_EXTRACTED MATERIAL_:
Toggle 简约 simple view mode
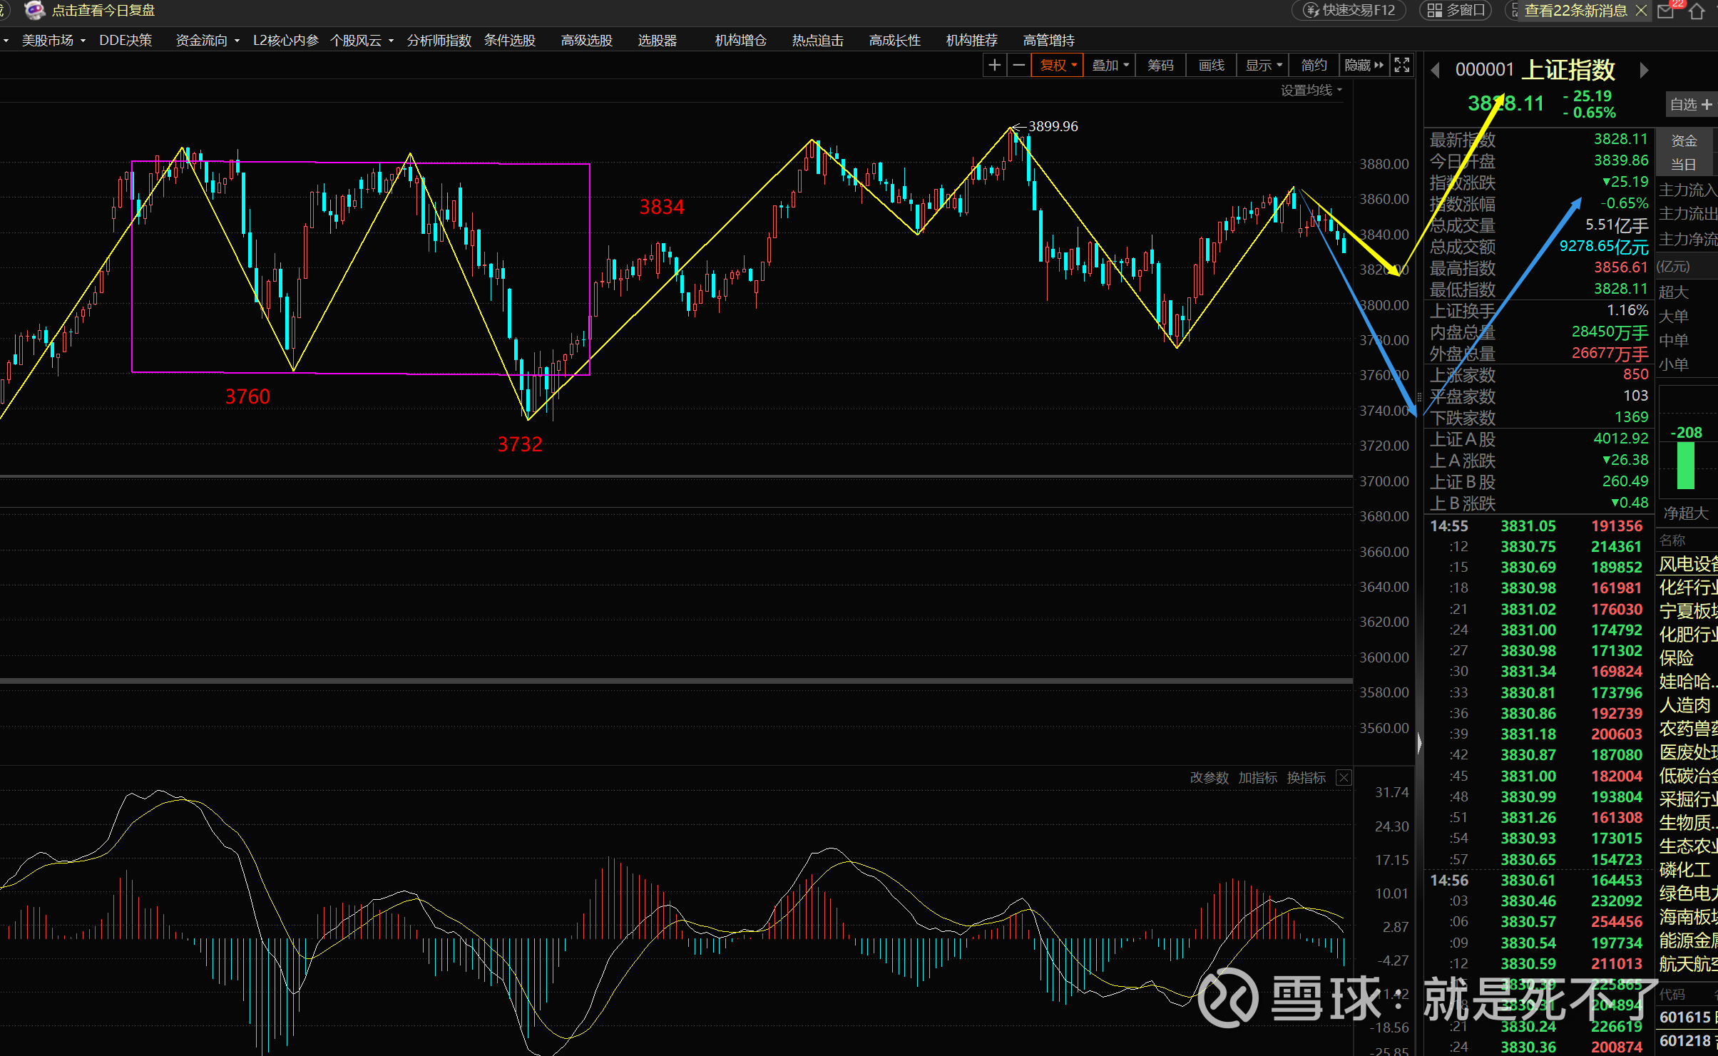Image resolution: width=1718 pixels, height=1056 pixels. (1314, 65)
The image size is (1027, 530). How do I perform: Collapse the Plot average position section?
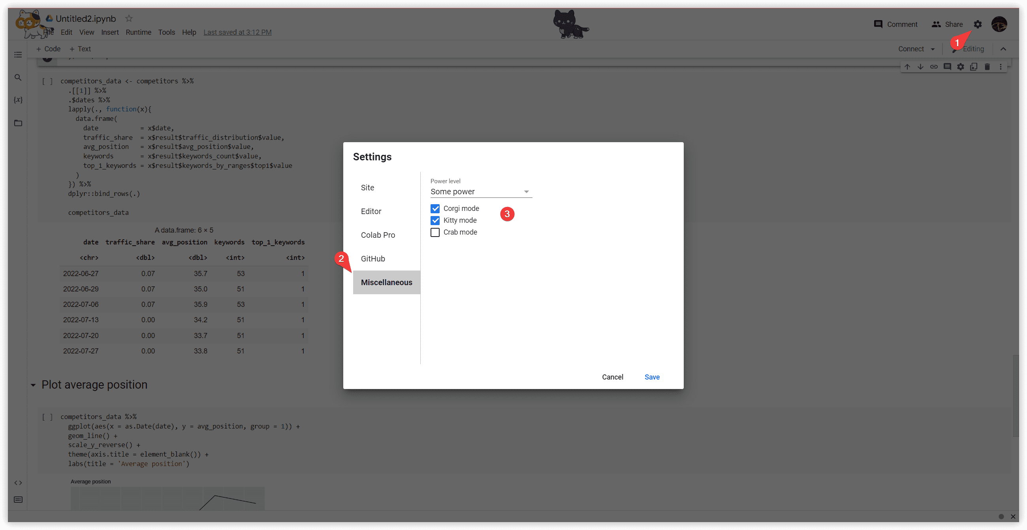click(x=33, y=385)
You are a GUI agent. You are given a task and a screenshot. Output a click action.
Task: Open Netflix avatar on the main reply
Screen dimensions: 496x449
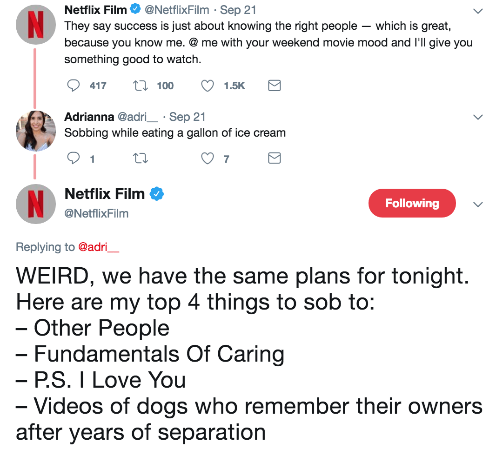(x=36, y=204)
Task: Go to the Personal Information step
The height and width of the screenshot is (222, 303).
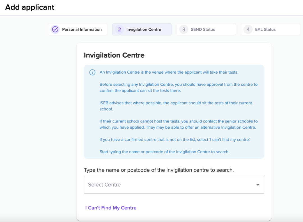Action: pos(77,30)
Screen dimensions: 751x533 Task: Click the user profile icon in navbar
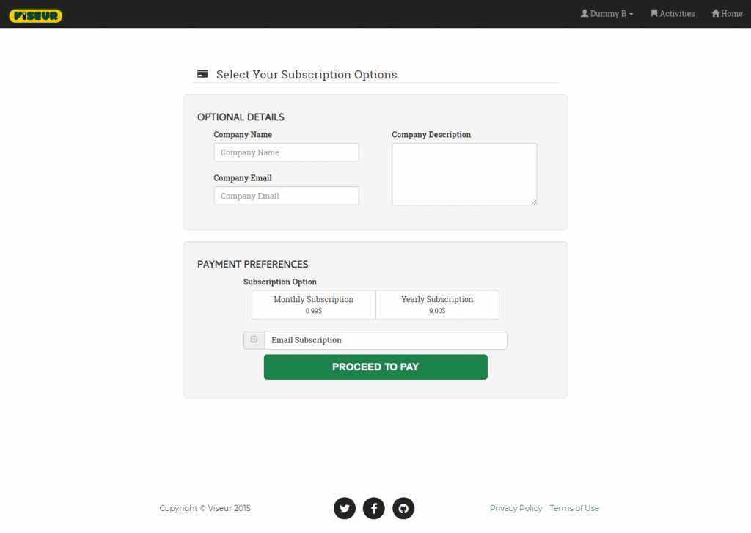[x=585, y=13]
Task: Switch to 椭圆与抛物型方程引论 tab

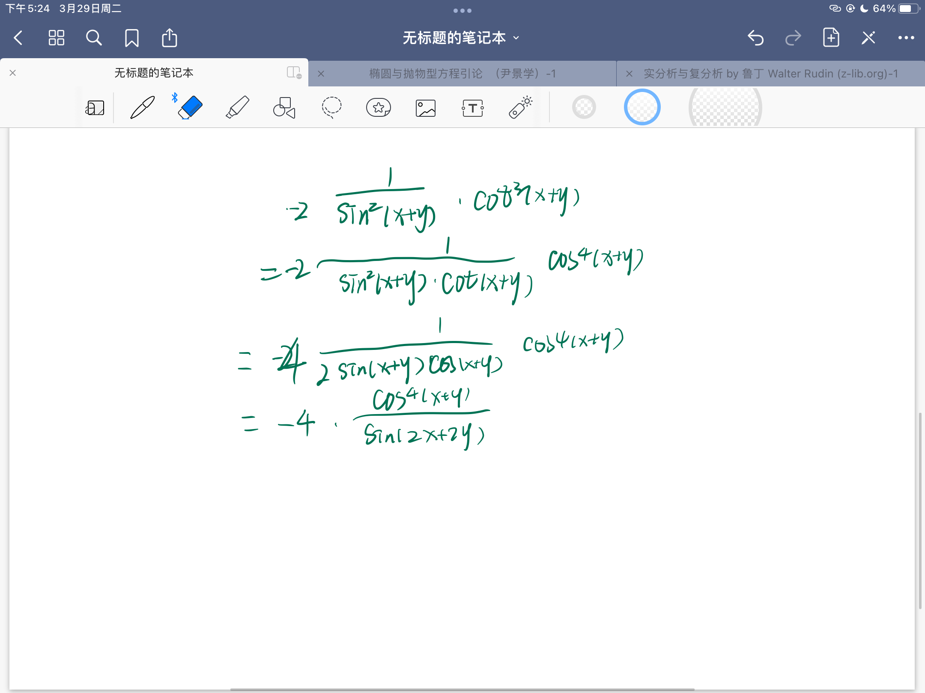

_EXERCISE BRIEF_: Retype all of the records above word for word, leaving out the pictures.

_OUTPUT_:
Toggle 简约 simple view mode
Image resolution: width=1718 pixels, height=1056 pixels. (1314, 65)
The image size is (1027, 530). How do I perform: Collapse the Plot average position section?
click(x=33, y=385)
You are a GUI agent. You are given a task and a screenshot. Output a click action.
Task: Open Netflix avatar on the main reply
Screen dimensions: 496x449
(x=36, y=204)
Task: Go to the Personal Information step
The height and width of the screenshot is (222, 303).
Action: pos(77,30)
Screen dimensions: 751x533 Task: Click the user profile icon in navbar
[x=585, y=13]
Task: Switch to 椭圆与抛物型方程引论 tab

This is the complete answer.